== Directions for this task ==
Word-for-word transcription: reproduce all of the data, but not the pictures.

###

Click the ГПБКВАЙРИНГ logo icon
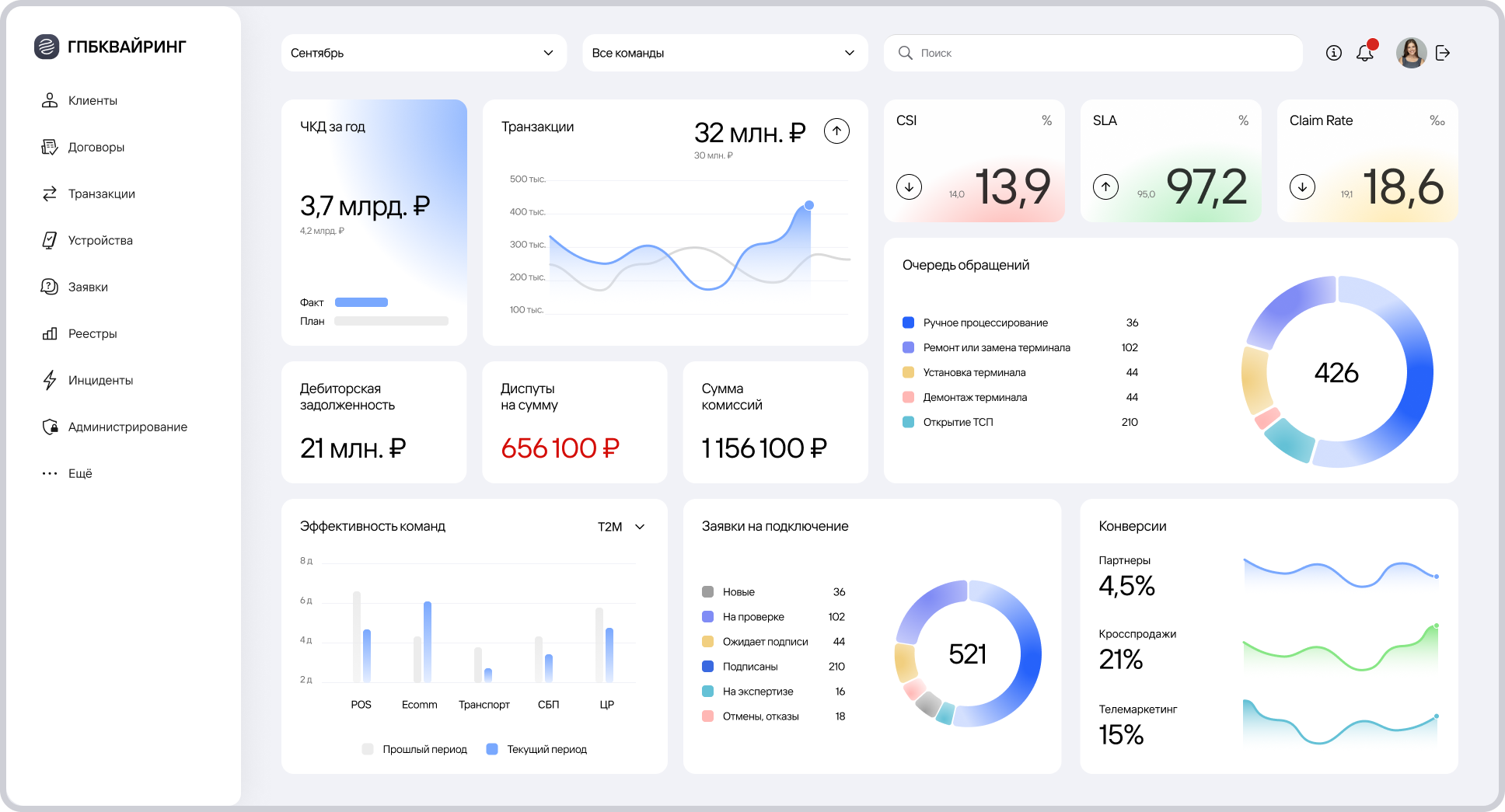Screen dimensions: 1505x812 47,47
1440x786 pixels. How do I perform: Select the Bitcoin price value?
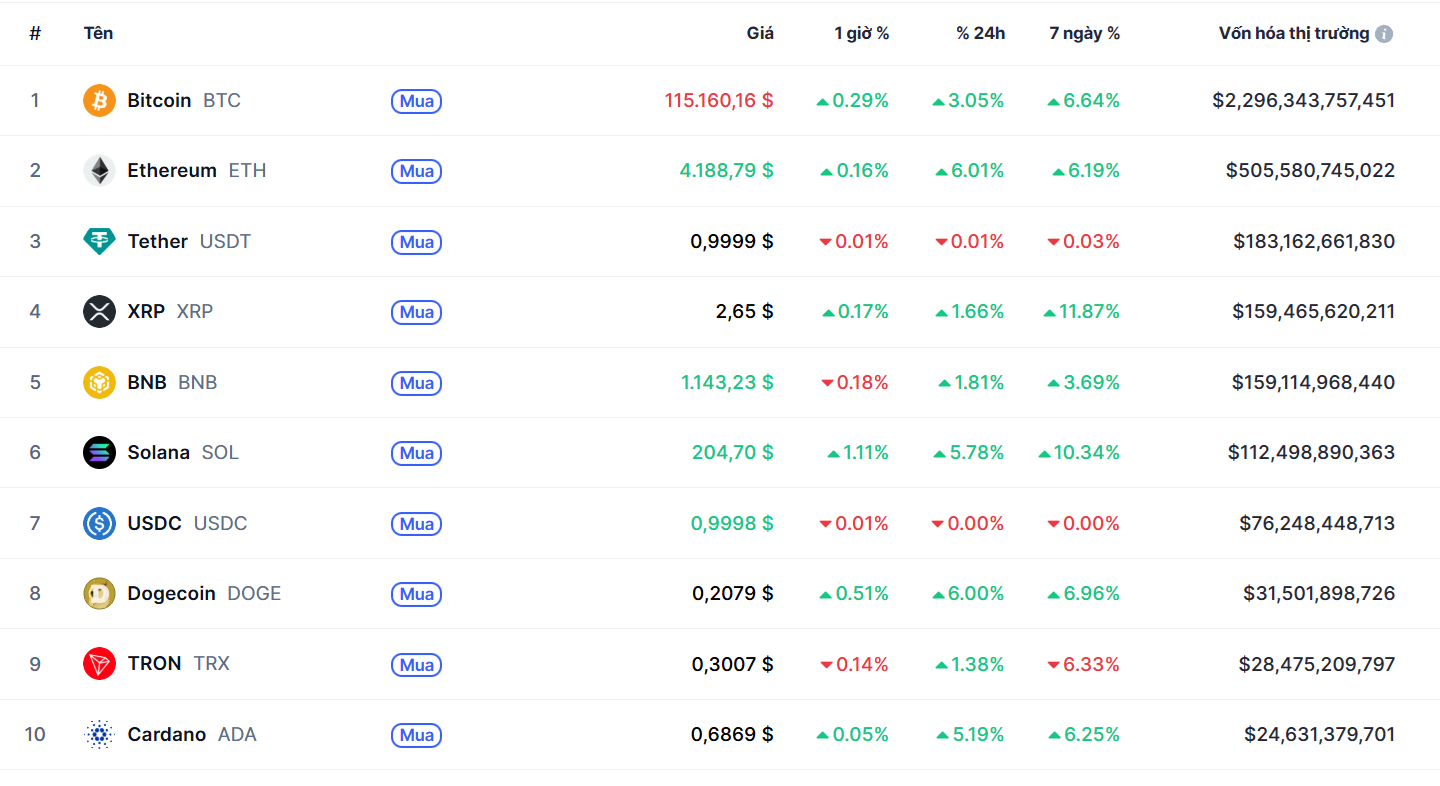pos(718,100)
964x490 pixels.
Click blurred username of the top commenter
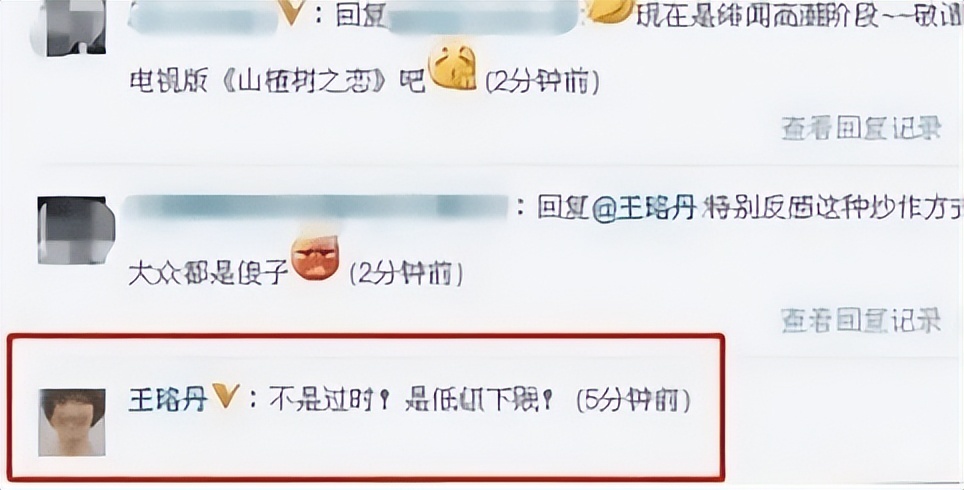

###

== Solution for this task ==
Click the ГПБКВАЙРИНГ logo icon
Screen dimensions: 1505x812 47,47
1440x786 pixels. How do I perform: Select the Bitcoin price value?
pos(718,100)
964x490 pixels.
Click blurred username of the top commenter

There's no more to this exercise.